» Instructions for the task: At the line containing "Collapse the Close Panel Input foldout", begin an exact copy of the lines below and continue through the final one, with no pictures.

» Exercise input:
== == ==

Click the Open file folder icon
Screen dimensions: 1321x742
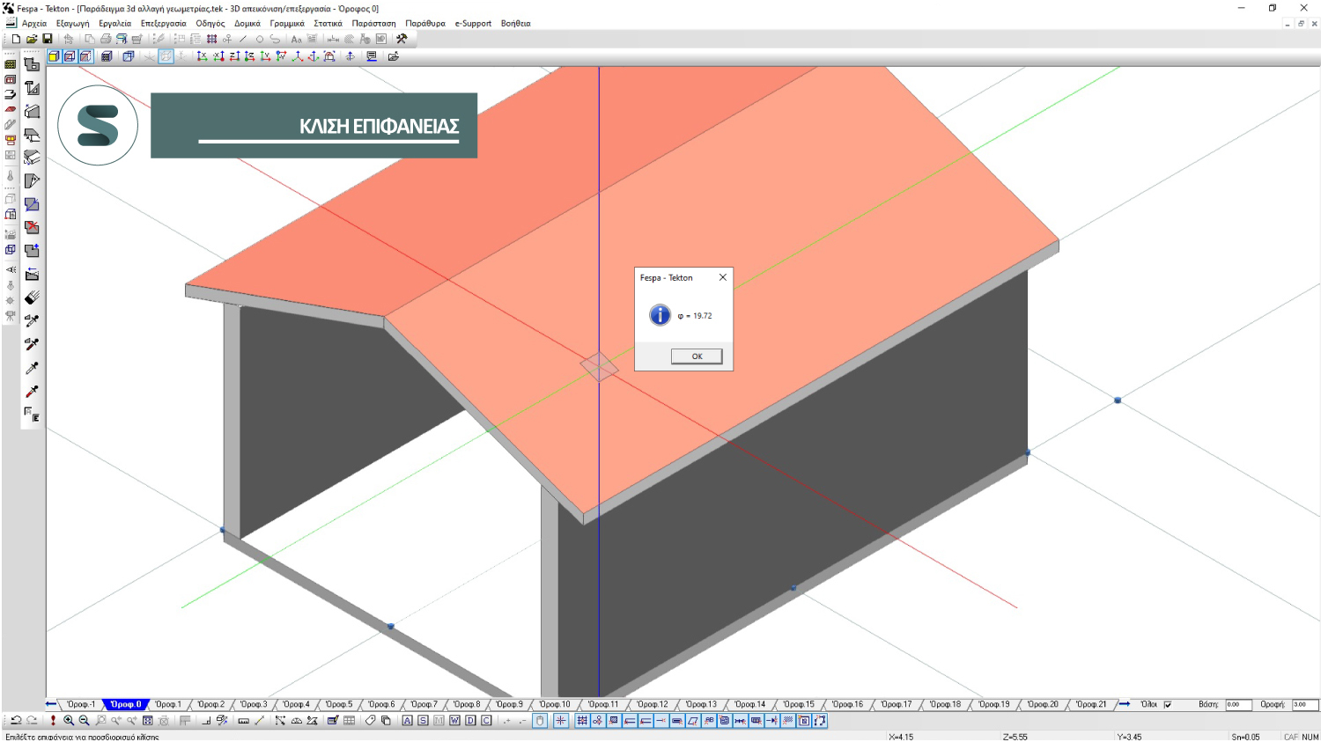pyautogui.click(x=32, y=39)
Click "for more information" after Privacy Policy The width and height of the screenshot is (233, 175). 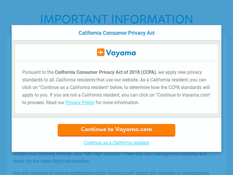(x=117, y=102)
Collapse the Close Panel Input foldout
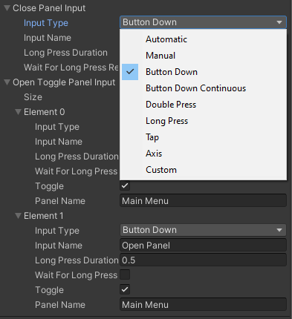Viewport: 292px width, 319px height. click(x=7, y=8)
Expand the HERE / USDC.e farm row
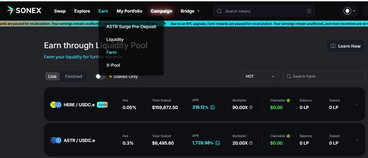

== == ==

» Expected answer:
Collapse the Close Panel Input foldout
Viewport: 292px width, 319px height. click(x=7, y=8)
Expand the HERE / USDC.e farm row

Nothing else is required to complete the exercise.